## DATASET ROWS
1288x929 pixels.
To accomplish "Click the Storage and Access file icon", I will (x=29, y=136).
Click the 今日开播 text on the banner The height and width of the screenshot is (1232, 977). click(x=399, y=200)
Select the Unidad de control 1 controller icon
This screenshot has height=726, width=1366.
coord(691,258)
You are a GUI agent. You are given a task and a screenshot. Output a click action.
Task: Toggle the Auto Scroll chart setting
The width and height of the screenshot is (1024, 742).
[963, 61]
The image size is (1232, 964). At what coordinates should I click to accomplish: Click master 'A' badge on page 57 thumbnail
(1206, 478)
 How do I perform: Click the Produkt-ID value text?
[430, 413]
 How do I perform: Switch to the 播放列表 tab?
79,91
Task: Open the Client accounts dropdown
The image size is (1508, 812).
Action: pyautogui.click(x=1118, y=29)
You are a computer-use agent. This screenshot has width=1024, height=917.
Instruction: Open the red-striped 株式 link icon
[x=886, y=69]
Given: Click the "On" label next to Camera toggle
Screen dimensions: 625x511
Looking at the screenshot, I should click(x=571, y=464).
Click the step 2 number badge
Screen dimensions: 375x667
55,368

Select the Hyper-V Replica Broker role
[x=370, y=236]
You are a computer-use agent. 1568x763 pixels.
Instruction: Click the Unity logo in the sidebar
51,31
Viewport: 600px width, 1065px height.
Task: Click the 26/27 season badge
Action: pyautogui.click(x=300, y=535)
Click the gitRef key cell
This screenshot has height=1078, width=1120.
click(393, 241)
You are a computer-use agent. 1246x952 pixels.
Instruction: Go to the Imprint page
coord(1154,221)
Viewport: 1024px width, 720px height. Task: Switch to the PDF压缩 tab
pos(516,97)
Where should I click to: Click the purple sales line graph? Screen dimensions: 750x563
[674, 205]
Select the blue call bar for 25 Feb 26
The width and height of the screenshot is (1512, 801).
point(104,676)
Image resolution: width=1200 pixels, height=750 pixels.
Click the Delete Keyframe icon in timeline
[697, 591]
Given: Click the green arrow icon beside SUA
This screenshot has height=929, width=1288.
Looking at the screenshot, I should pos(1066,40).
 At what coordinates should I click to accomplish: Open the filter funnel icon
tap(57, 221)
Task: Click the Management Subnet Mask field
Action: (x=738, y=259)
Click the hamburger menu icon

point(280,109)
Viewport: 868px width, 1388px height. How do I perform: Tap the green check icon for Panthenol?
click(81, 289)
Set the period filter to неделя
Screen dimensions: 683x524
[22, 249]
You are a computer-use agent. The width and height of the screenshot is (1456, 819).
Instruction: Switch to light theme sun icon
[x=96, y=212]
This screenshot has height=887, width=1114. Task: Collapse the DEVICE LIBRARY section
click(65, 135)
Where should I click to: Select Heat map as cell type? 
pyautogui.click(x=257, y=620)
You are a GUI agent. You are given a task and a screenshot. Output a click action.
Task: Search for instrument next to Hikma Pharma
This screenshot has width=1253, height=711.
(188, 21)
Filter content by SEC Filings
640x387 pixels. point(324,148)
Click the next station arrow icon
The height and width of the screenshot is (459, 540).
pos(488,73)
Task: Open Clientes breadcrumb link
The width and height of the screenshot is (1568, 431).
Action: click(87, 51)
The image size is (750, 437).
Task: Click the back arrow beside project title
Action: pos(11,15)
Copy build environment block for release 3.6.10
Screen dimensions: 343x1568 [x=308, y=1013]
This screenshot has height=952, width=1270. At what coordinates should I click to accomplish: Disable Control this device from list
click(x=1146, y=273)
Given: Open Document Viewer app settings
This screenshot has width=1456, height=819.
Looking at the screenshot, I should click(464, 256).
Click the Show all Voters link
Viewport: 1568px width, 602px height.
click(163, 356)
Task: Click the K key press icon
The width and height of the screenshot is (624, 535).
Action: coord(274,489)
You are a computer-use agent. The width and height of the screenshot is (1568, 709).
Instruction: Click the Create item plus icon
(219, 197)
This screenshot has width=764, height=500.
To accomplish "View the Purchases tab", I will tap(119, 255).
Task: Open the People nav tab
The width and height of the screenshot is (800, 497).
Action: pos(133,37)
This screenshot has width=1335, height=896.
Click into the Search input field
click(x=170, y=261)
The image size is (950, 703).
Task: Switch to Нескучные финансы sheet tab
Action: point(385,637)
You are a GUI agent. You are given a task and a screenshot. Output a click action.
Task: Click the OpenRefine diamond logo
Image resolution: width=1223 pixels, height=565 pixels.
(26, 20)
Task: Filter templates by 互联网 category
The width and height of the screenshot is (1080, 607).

## REQUIREMENTS
What would this listing look like as a Markdown table with one row per line, leaving out blank lines, under the column headings Row and Listing line?

## OUTPUT FOR THIS TASK
| Row | Listing line |
|---|---|
| 1 | 1288x929 pixels. |
| 2 | To accomplish "Click the Storage and Access file icon", I will (x=29, y=136). |
| 3 | Click the 今日开播 text on the banner The height and width of the screenshot is (1232, 977). click(x=399, y=200) |
| 4 | Select the Unidad de control 1 controller icon |
| 5 | This screenshot has height=726, width=1366. |
| 6 | coord(691,258) |
| 7 | You are a GUI agent. You are given a task and a screenshot. Output a click action. |
| 8 | Task: Toggle the Auto Scroll chart setting |
| 9 | The width and height of the screenshot is (1024, 742). |
| 10 | [963, 61] |
| 11 | The image size is (1232, 964). At what coordinates should I click to accomplish: Click master 'A' badge on page 57 thumbnail |
| 12 | (1206, 478) |
| 13 |  How do I perform: Click the Produkt-ID value text? |
| 14 | [430, 413] |
| 15 |  How do I perform: Switch to the 播放列表 tab? |
| 16 | 79,91 |
| 17 | Task: Open the Client accounts dropdown |
| 18 | The image size is (1508, 812). |
| 19 | Action: pyautogui.click(x=1118, y=29) |
| 20 | You are a computer-use agent. This screenshot has width=1024, height=917. |
| 21 | Instruction: Open the red-striped 株式 link icon |
| 22 | [x=886, y=69] |
| 23 | Given: Click the "On" label next to Camera toggle |
| 24 | Screen dimensions: 625x511 |
| 25 | Looking at the screenshot, I should click(x=571, y=464). |
| 26 | Click the step 2 number badge |
| 27 | Screen dimensions: 375x667 |
| 28 | 55,368 |
| 29 | Select the Hyper-V Replica Broker role |
| 30 | [x=370, y=236] |
| 31 | You are a computer-use agent. 1568x763 pixels. |
| 32 | Instruction: Click the Unity logo in the sidebar |
| 33 | 51,31 |
| 34 | Viewport: 600px width, 1065px height. |
| 35 | Task: Click the 26/27 season badge |
| 36 | Action: pyautogui.click(x=300, y=535) |
| 37 | Click the gitRef key cell |
| 38 | This screenshot has height=1078, width=1120. |
| 39 | click(393, 241) |
| 40 | You are a computer-use agent. 1246x952 pixels. |
| 41 | Instruction: Go to the Imprint page |
| 42 | coord(1154,221) |
| 43 | Viewport: 1024px width, 720px height. Task: Switch to the PDF压缩 tab |
| 44 | pos(516,97) |
| 45 | Where should I click to: Click the purple sales line graph? Screen dimensions: 750x563 |
| 46 | [674, 205] |
| 47 | Select the blue call bar for 25 Feb 26 |
| 48 | The width and height of the screenshot is (1512, 801). |
| 49 | point(104,676) |
| 50 | Image resolution: width=1200 pixels, height=750 pixels. |
| 51 | Click the Delete Keyframe icon in timeline |
| 52 | [697, 591] |
| 53 | Given: Click the green arrow icon beside SUA |
| 54 | This screenshot has height=929, width=1288. |
| 55 | Looking at the screenshot, I should pos(1066,40). |
| 56 |  At what coordinates should I click to accomplish: Open the filter funnel icon |
| 57 | tap(57, 221) |
| 58 | Task: Click the Management Subnet Mask field |
| 59 | Action: (x=738, y=259) |
| 60 | Click the hamburger menu icon |
| 61 | point(280,109) |
| 62 | Viewport: 868px width, 1388px height. How do I perform: Tap the green check icon for Panthenol? |
| 63 | click(81, 289) |
| 64 | Set the period filter to неделя |
| 65 | Screen dimensions: 683x524 |
| 66 | [22, 249] |
| 67 | You are a computer-use agent. The width and height of the screenshot is (1456, 819). |
| 68 | Instruction: Switch to light theme sun icon |
| 69 | [x=96, y=212] |
| 70 | This screenshot has height=887, width=1114. Task: Collapse the DEVICE LIBRARY section |
| 71 | click(65, 135) |
| 72 | Where should I click to: Select Heat map as cell type?  |
| 73 | pyautogui.click(x=257, y=620) |
| 74 | You are a GUI agent. You are given a task and a screenshot. Output a click action. |
| 75 | Task: Search for instrument next to Hikma Pharma |
| 76 | This screenshot has width=1253, height=711. |
| 77 | (188, 21) |
| 78 | Filter content by SEC Filings |
| 79 | 640x387 pixels. point(324,148) |
| 80 | Click the next station arrow icon |
| 81 | The height and width of the screenshot is (459, 540). |
| 82 | pos(488,73) |
| 83 | Task: Open Clientes breadcrumb link |
| 84 | The width and height of the screenshot is (1568, 431). |
| 85 | Action: click(87, 51) |
| 86 | The image size is (750, 437). |
| 87 | Task: Click the back arrow beside project title |
| 88 | Action: pos(11,15) |
| 89 | Copy build environment block for release 3.6.10 |
| 90 | Screen dimensions: 343x1568 [x=308, y=1013] |
| 91 | This screenshot has height=952, width=1270. At what coordinates should I click to accomplish: Disable Control this device from list |
| 92 | click(x=1146, y=273) |
| 93 | Given: Open Document Viewer app settings |
| 94 | This screenshot has width=1456, height=819. |
| 95 | Looking at the screenshot, I should click(464, 256). |
| 96 | Click the Show all Voters link |
| 97 | Viewport: 1568px width, 602px height. |
| 98 | click(163, 356) |
| 99 | Task: Click the K key press icon |
| 100 | The width and height of the screenshot is (624, 535). |
| 101 | Action: coord(274,489) |
| 102 | You are a computer-use agent. The width and height of the screenshot is (1568, 709). |
| 103 | Instruction: Click the Create item plus icon |
| 104 | (219, 197) |
| 105 | This screenshot has width=764, height=500. |
| 106 | To accomplish "View the Purchases tab", I will tap(119, 255). |
| 107 | Task: Open the People nav tab |
| 108 | The width and height of the screenshot is (800, 497). |
| 109 | Action: pos(133,37) |
| 110 | This screenshot has width=1335, height=896. |
| 111 | Click into the Search input field |
| 112 | click(x=170, y=261) |
| 113 | The image size is (950, 703). |
| 114 | Task: Switch to Нескучные финансы sheet tab |
| 115 | Action: point(385,637) |
| 116 | You are a GUI agent. You are given a task and a screenshot. Output a click action. |
| 117 | Task: Click the OpenRefine diamond logo |
| 118 | Image resolution: width=1223 pixels, height=565 pixels. |
| 119 | (26, 20) |
| 120 | Task: Filter templates by 互联网 category |
| 121 | The width and height of the screenshot is (1080, 607). |